## What to produce
Only the lines of the data below from the one with "Screen dimensions: 1307x685" through the one with "Open PLAN YOUR VISIT link" are wanted. Repeat them exactly.

## Supplied data
────────────────────
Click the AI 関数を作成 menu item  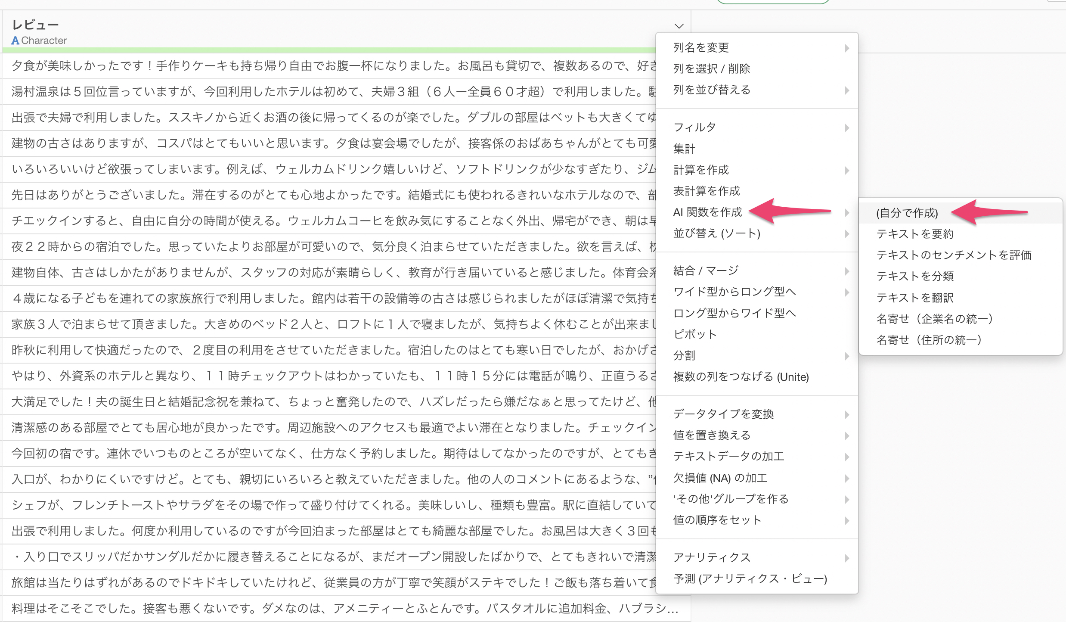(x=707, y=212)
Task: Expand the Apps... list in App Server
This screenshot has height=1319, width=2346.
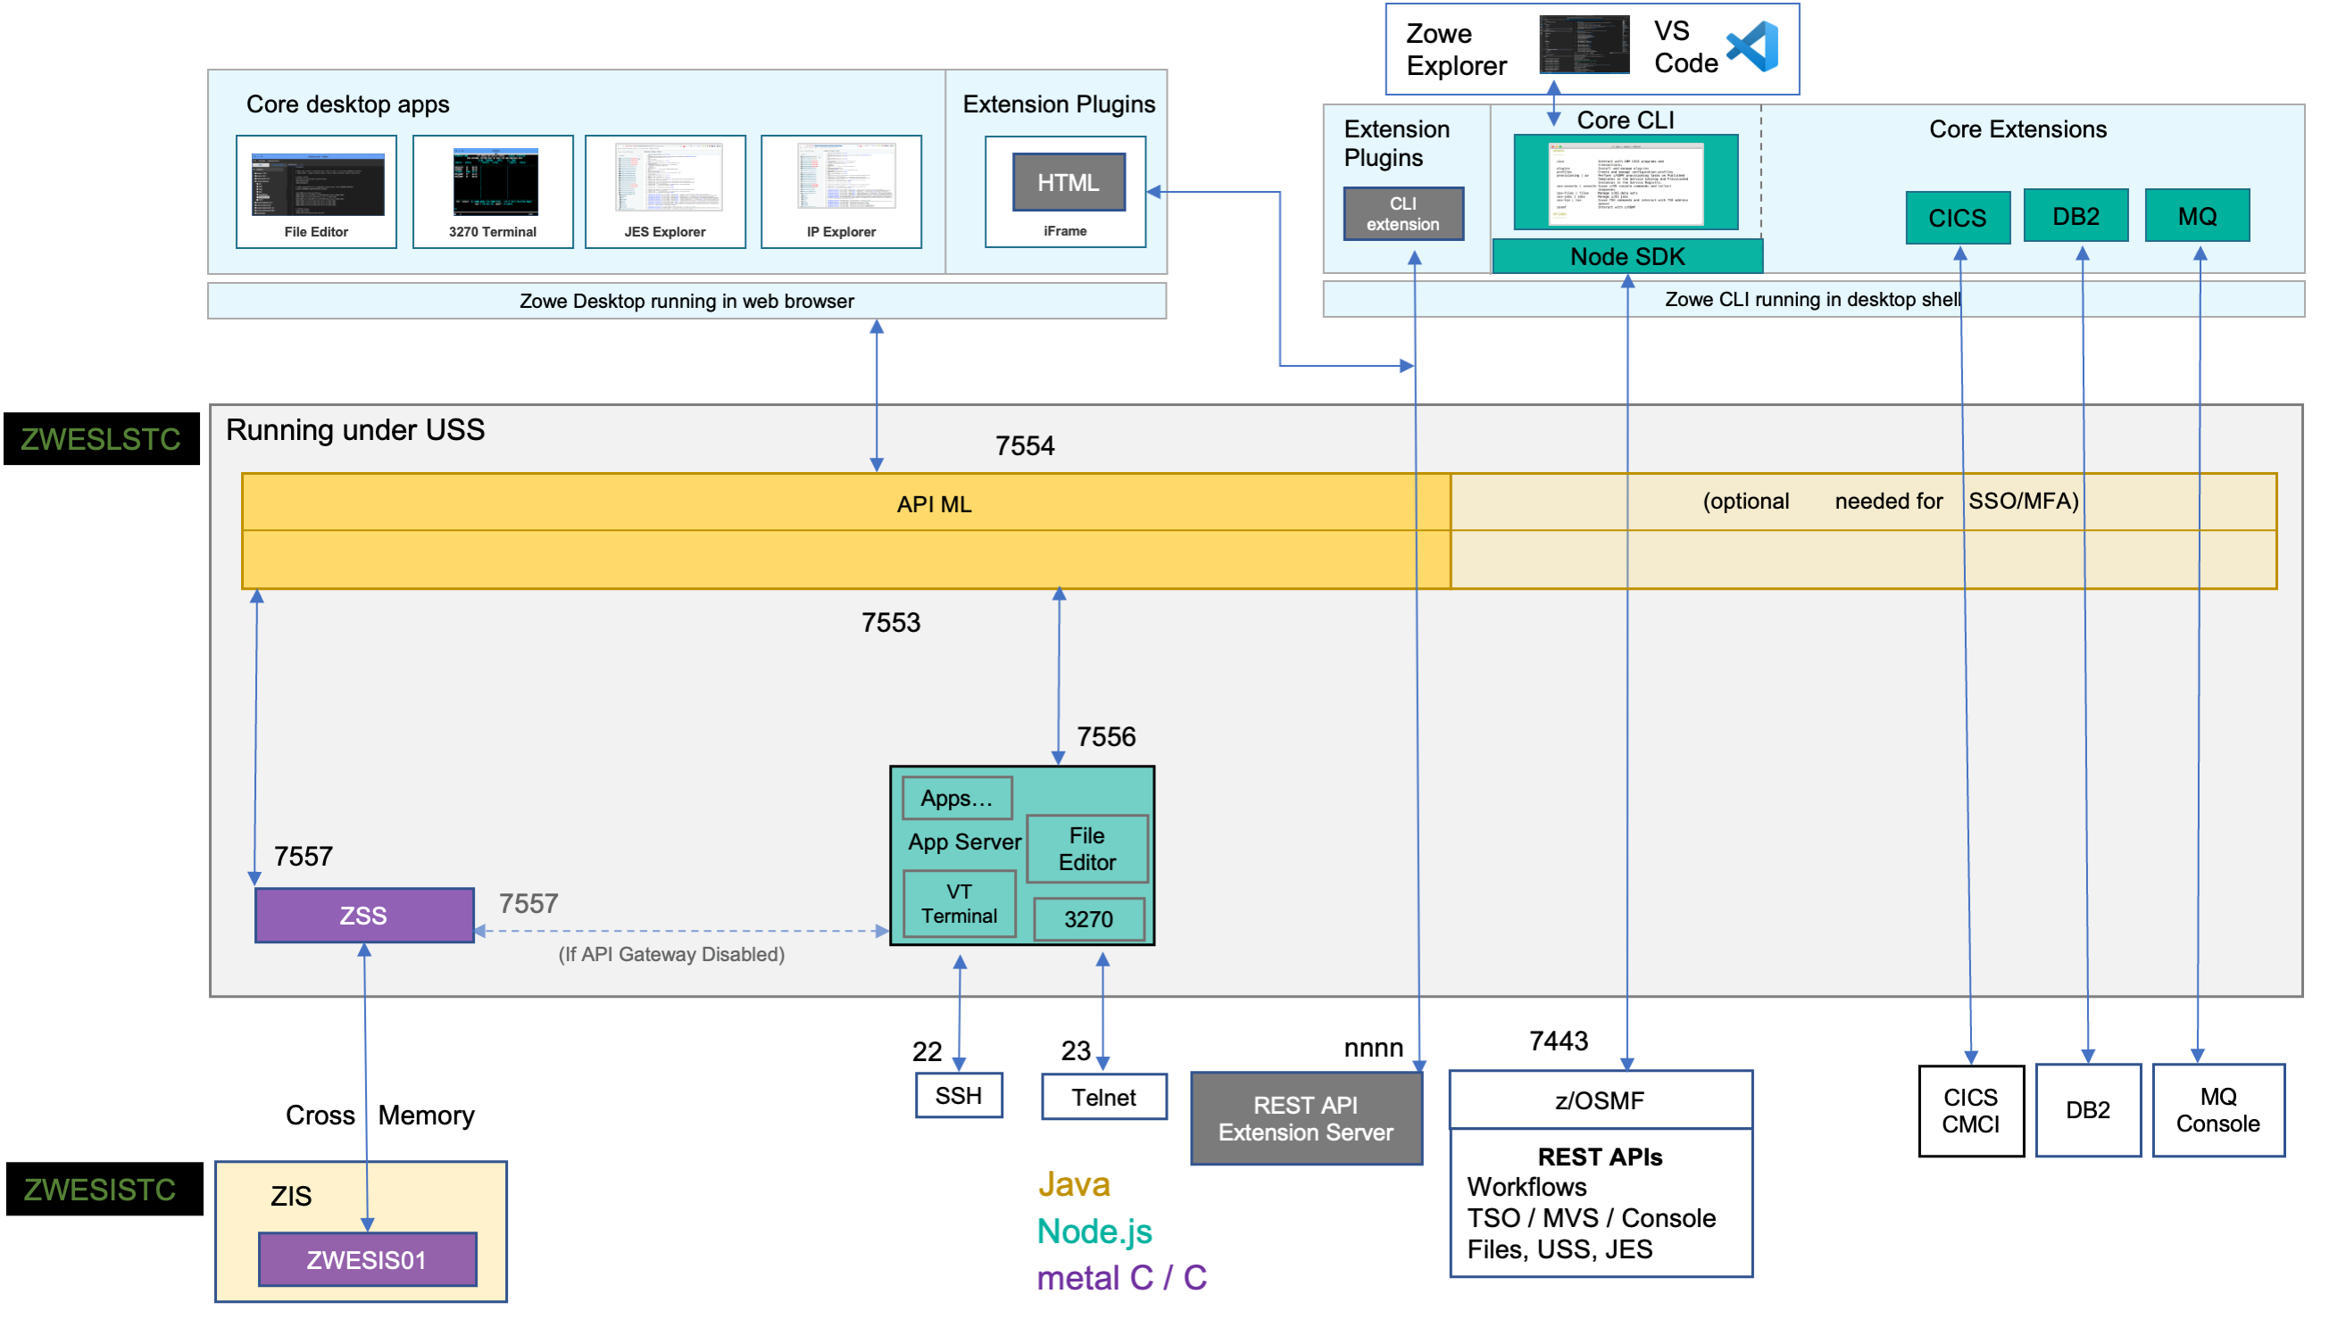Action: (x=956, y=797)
────────────────────
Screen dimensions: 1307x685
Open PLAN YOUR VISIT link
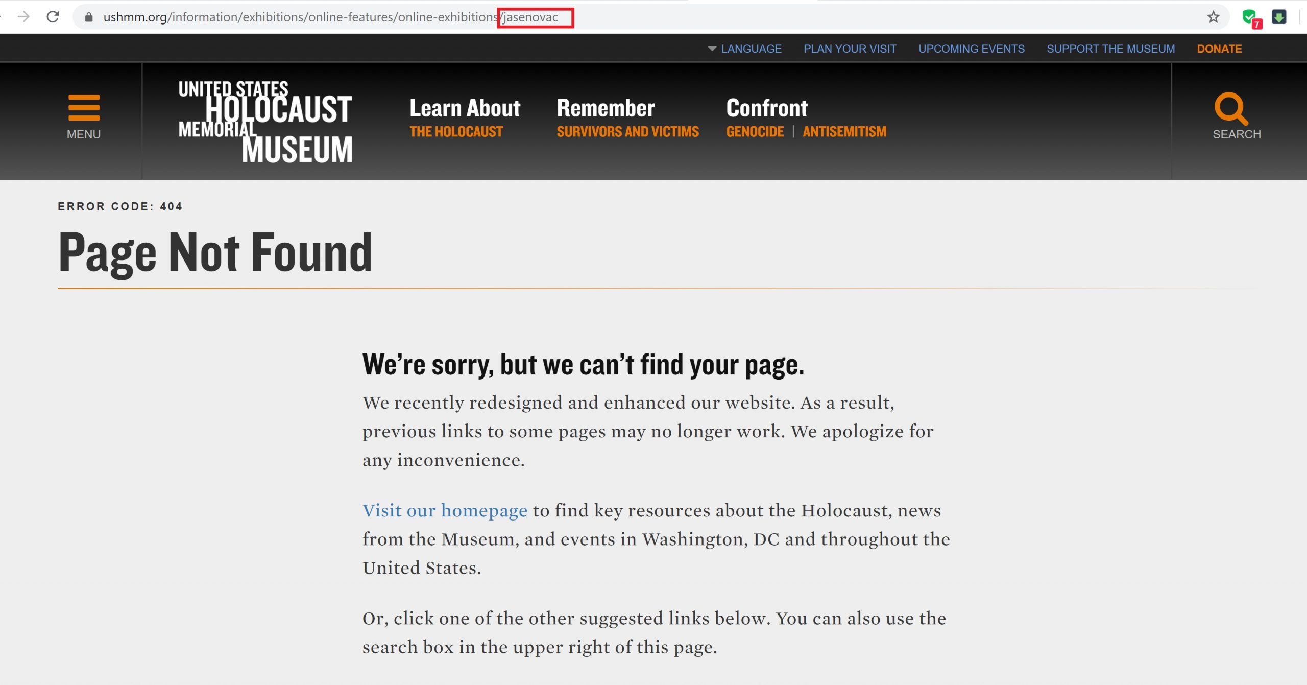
────────────────────
## Result of this task
Screen dimensions: 1307x685
Open PLAN YOUR VISIT link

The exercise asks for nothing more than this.